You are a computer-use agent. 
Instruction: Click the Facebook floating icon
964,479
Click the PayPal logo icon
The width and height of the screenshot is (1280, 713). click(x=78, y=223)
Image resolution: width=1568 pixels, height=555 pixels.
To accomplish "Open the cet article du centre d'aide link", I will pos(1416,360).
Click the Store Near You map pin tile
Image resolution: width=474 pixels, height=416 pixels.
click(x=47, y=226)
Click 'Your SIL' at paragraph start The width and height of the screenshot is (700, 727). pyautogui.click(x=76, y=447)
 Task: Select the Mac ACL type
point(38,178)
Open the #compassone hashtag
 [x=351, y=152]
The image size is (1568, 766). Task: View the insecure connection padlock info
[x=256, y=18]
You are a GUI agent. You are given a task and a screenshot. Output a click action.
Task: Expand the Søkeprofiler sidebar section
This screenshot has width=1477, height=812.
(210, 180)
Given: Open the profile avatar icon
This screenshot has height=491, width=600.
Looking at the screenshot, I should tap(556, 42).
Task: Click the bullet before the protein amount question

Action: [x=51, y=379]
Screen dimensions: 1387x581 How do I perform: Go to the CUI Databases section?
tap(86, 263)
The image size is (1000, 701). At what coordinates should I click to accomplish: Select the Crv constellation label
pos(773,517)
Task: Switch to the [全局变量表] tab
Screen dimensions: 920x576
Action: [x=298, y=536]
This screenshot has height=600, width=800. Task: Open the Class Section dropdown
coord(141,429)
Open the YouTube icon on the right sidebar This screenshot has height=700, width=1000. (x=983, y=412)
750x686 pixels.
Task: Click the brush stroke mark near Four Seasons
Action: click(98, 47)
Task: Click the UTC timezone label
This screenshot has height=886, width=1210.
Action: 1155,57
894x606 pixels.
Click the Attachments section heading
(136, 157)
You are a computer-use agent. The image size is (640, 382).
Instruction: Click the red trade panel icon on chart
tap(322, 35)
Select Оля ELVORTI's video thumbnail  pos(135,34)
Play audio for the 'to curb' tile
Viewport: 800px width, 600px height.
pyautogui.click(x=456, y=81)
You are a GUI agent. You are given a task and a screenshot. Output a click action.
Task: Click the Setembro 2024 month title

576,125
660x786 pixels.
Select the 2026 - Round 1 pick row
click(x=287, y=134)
---+---
**Problem details**: Every line of the data above is to be repeated exactly.

**Solved problem**:
You are a computer-use agent. 
Instruction: Click the Facebook floating icon
964,479
Click the PayPal logo icon
The width and height of the screenshot is (1280, 713). click(x=78, y=223)
Image resolution: width=1568 pixels, height=555 pixels.
To accomplish "Open the cet article du centre d'aide link", I will pos(1416,360).
Click the Store Near You map pin tile
Image resolution: width=474 pixels, height=416 pixels.
click(x=47, y=226)
Click 'Your SIL' at paragraph start The width and height of the screenshot is (700, 727). pyautogui.click(x=76, y=447)
 Task: Select the Mac ACL type
point(38,178)
Open the #compassone hashtag
 [x=351, y=152]
The image size is (1568, 766). Task: View the insecure connection padlock info
[x=256, y=18]
You are a GUI agent. You are given a task and a screenshot. Output a click action.
Task: Expand the Søkeprofiler sidebar section
This screenshot has width=1477, height=812.
(210, 180)
Given: Open the profile avatar icon
This screenshot has height=491, width=600.
Looking at the screenshot, I should tap(556, 42).
Task: Click the bullet before the protein amount question

Action: [x=51, y=379]
Screen dimensions: 1387x581 How do I perform: Go to the CUI Databases section?
tap(86, 263)
The image size is (1000, 701). At what coordinates should I click to accomplish: Select the Crv constellation label
pos(773,517)
Task: Switch to the [全局变量表] tab
Screen dimensions: 920x576
Action: [x=298, y=536]
This screenshot has height=600, width=800. Task: Open the Class Section dropdown
coord(141,429)
Open the YouTube icon on the right sidebar This screenshot has height=700, width=1000. (x=983, y=412)
750x686 pixels.
Task: Click the brush stroke mark near Four Seasons
Action: click(98, 47)
Task: Click the UTC timezone label
This screenshot has height=886, width=1210.
Action: 1155,57
894x606 pixels.
Click the Attachments section heading
(136, 157)
You are a computer-use agent. The image size is (640, 382).
Instruction: Click the red trade panel icon on chart
tap(322, 35)
Select Оля ELVORTI's video thumbnail  pos(135,34)
Play audio for the 'to curb' tile
Viewport: 800px width, 600px height.
pyautogui.click(x=456, y=81)
You are a GUI agent. You are given a task and a screenshot. Output a click action.
Task: Click the Setembro 2024 month title

576,125
660x786 pixels.
Select the 2026 - Round 1 pick row
click(x=287, y=134)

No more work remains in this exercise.